Einsatz für Pressefreiheit
Die Mediengewerkschaft comedia übergab heute Donnerstag dem Verband Schweizer Presse (VSP) eine «dringliche Erklärung zur Lage des Journalismus in der Schweiz». Die Unterzeichnenden wehren sich gegen vermehrte Einflussnahme der Verleger auf die redaktionelle Arbeit. Die journalistische Unabhängigkeit dürfe nicht noch mehr den kommerziellen Interessen geopfert werden.
Eine Delegation von JouralistInnen und AktivistInnen der Mediengewerkschaft comedia übergab heute Donnerstag dem Verband Schweizer Presse (VSP) eine «dringliche Erklärung zur Lage des Journalismus in der Schweiz». Vor dem Sitz der grössten Arbeitgeberorganisation der schweizerischen Pressebranche an der Konradstrasse 14 in Zürich nahm VSP-Geschäftsführer Hanspeter Kellermüller den von fast 600 Medienschaffenden, Kulturschaffenden, GewerkschafterInnen, PolitikerInnen und kritischen LeserInnen unterschriebenen Aufruf von comedia in Empfang.
In einer schriftlichen Antwort auf die Erklärung der JournalistInnen relativierte der Verlegerverband noch gleichentags einige Aussagen, die sein Präsident Hanspeter Lebrument beim diesjährigen Verlegerkongress zur inneren Pressefreiheit der Zeitungsredaktionen und zu den Prinzipien des Presserates gemacht hatte. Lebruments Rede sei missverstanden worden, erklärt nun der VSP, es gehe den Verlegern «in keiner Weise darum, die redaktionelle Unabhängigkeit den kommerziellen Interessen des Verlags unterzuordnen». Die Herausforderungen, die sich für die Zukunft der Presse derzeit stellten, müssten von Verlegern und Journalistinnen gemeinsam gemeistert werden.
Mit ihrer «dringlichen Erklärung», die unter dem Titel «Stand up for Journalism. JournalistInnen wehren sich für ihre elementarsten Rechte» am internationalen Aktionstag der Europäischen Journalistenorganisationen lanciert worden ist, hat die Mediengewerkschaft comedia – zusammen mit vielen prominenten UnterzeichnerInnen – die Schweizer Zeitungsverleger aufgefordert, sich von ihrem Präsidenten zu distanzieren.
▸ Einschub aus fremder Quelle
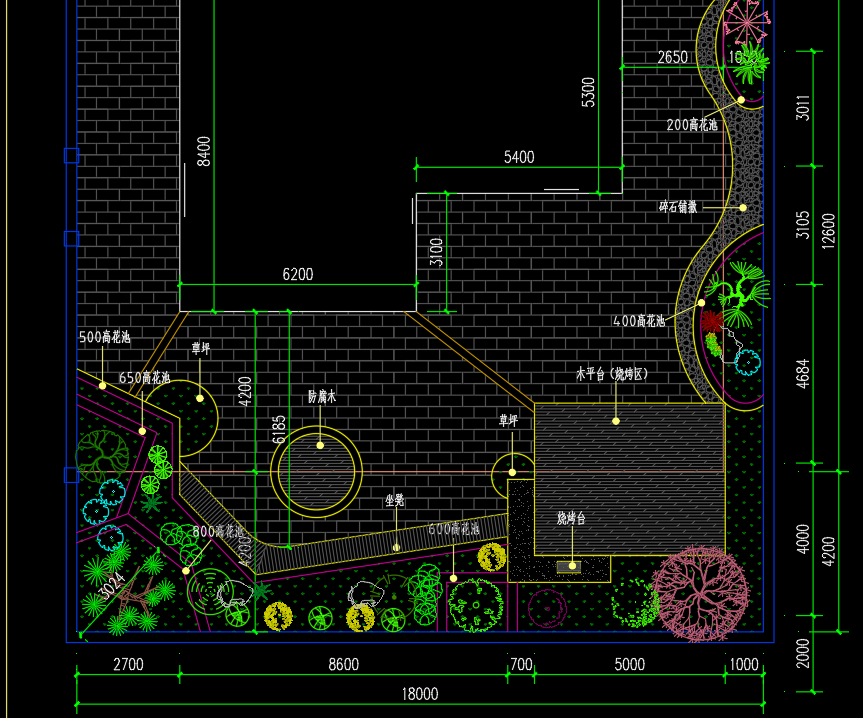Viewport: 863px width, 718px height.
Task: Select the 碎石铺撒 annotation text
Action: [678, 207]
Lebrument wird unter anderem vorgeworfen, er wolle den Presserat für kommerzielle Zwecke instrumentalisieren und den direkten Einfluss der Verleger auf die journalistische Berichterstattung verstärken. Die Gewerkschaft verlangt dagegen, dass sich die Arbeitgeber in der Zeitungsbranche zur inneren Pressefreiheit der Redaktionen und zur Unabhängigkeit des Presserats bekennen. Die Würde des journalistischen Berufes sei von den Verlegern zu respektieren. Journalistische Qualität dürfe nicht allein an ihrem wirtschaftlichen Erfolg gemessen werden. Schliesslich fordert comedia erneut sozialpartnerschaftliche Verhandlung zwischen Verlegern und JournalistInnenorganisationen, da es in der deutschschweizerischen und Tessiner Pressebranche seit 2004 keinen Gesamtarbeitsvertrag mehr gibt.
Angesichts der bevorstehenden Rezession und der wirtschaftlichen Unsicherheiten im Zeitungswesen ist die Gewerkschaft comedia allerdings bereit, gemeinsam mit den Verlegern über die Zukunft der Branche nachzudenken und dabei auch neue, sozialpartnerschaftliche Lösungen zu suchen. Sozialpartnerschaft brauche jedoch als Minimalstandard einen Kollektivvertrag, erklärte comedia-Zentralsekretärin Stephanie Vonarburg am Donnerstag. Die mehr als vierjährige vertragslose Situation in der Schweizer Pressebranche werde heute in ganz Europa mit Kopfschütteln betrachtet. Dies umsomehr, als die Verleger mit dem kürzlichen Beitritt zum Presserat das Recht auf einen Kollektivvertrag ausdrücklich anerkannten.